Situs Lewoleba terletak di Kelurahan Lewoleba, Kecamatan Nabatukan, Kabupaten Lembata. Situs ini berada di tepi pantai Teluk Lewoleba. Lokasinya terbentang dari timur ke barat kurang lebih 10 kilometer di sepanjang pantai. Di situs ini, ditemukan antara lain tempayan dan dua penguburan terbuka serta beberapa fragmen tulang dan beberapa pecahan tembikar.

Di Melolo, ditemukan 18 fragmen tengkorak, pecahan rangka, dan gigi-geligi lepas manusia yang dikuburkan beserta dengan bekal kubur berupa manik-manik dan gelang dari cangkang kerang, serta periuk dan kendi dari tanah liat. Rangka tersebut menunjukkan ciri-ciri manusia purba jenis Australomelanesid. Penemuan ini juga membuktikan adanya kehidupan berkelompok dan ritual.

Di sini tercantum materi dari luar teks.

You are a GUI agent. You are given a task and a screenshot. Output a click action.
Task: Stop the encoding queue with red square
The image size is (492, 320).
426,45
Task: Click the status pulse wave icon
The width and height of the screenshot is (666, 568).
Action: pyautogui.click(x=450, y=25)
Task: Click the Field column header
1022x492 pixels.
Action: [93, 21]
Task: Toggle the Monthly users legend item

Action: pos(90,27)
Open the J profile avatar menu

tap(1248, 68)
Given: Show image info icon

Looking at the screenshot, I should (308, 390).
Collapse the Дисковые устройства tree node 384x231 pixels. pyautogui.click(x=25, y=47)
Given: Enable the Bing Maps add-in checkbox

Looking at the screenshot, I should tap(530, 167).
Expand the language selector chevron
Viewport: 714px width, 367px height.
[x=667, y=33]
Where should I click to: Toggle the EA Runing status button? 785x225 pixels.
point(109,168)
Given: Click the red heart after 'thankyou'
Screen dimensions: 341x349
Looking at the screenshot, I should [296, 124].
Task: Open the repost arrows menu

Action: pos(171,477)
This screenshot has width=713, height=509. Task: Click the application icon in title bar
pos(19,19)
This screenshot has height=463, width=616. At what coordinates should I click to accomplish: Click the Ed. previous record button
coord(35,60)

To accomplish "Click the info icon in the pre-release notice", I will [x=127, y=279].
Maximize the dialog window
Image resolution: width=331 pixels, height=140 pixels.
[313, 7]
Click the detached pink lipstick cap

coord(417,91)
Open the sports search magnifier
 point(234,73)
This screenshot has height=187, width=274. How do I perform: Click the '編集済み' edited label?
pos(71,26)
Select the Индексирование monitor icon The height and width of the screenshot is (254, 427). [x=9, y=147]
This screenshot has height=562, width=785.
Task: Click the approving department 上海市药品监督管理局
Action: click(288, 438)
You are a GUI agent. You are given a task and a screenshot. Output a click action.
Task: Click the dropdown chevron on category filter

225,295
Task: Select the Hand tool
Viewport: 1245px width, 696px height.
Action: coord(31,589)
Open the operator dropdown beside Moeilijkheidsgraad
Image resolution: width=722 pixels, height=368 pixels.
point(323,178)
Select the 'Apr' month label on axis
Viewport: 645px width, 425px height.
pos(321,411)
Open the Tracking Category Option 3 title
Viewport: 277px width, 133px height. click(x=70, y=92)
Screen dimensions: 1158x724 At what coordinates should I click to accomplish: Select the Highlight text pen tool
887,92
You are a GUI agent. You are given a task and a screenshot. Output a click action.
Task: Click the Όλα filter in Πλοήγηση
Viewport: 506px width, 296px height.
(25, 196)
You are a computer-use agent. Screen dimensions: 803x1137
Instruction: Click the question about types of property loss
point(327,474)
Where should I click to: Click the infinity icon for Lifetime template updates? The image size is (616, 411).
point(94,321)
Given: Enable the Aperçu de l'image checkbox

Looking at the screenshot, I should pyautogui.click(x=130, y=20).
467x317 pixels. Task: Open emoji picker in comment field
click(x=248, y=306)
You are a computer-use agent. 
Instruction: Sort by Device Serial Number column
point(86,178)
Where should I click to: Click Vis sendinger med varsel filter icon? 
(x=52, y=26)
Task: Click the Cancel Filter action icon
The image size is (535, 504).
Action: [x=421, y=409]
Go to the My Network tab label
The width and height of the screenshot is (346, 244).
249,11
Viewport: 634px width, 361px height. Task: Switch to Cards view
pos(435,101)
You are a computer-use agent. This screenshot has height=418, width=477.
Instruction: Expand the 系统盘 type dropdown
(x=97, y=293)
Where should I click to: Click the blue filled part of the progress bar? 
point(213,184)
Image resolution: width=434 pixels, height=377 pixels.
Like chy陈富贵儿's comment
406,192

Adapun di situs Ntodo Leseh ditemukan sejumlah alat batu Epipaleolitik dan Neolitik, pecahan gerabah polos, beragam hias geometris, manik-manik, cincin perunggu, kerang dan siput sisa-sisa makanan, serta dua tengkorak laki-laki dan perempuan yang berasal dari dua rangka yang dikubur dalam posisi kneechest   dengan kepala di barat.

Berdasarkan buku “Sejarah Kebangkitan Nasional Daerah Nusa Tenggara Timur”, pada masa lampau NTT terdiri dari wilayah-wilayah kecil antara lain Pulau Sumba, Pulau Flores, Pulau Timur, Pulau Alor, Pulau Pantar, Pulau Adonara, Pulau Lomblen, Pulau Solor, Pulau Rote, Pulau Sabu, dan beberapa pulau kecil lainnya. Pada masa itu, masing-masing daerah tidak memiliki kesatuan pemerintahan.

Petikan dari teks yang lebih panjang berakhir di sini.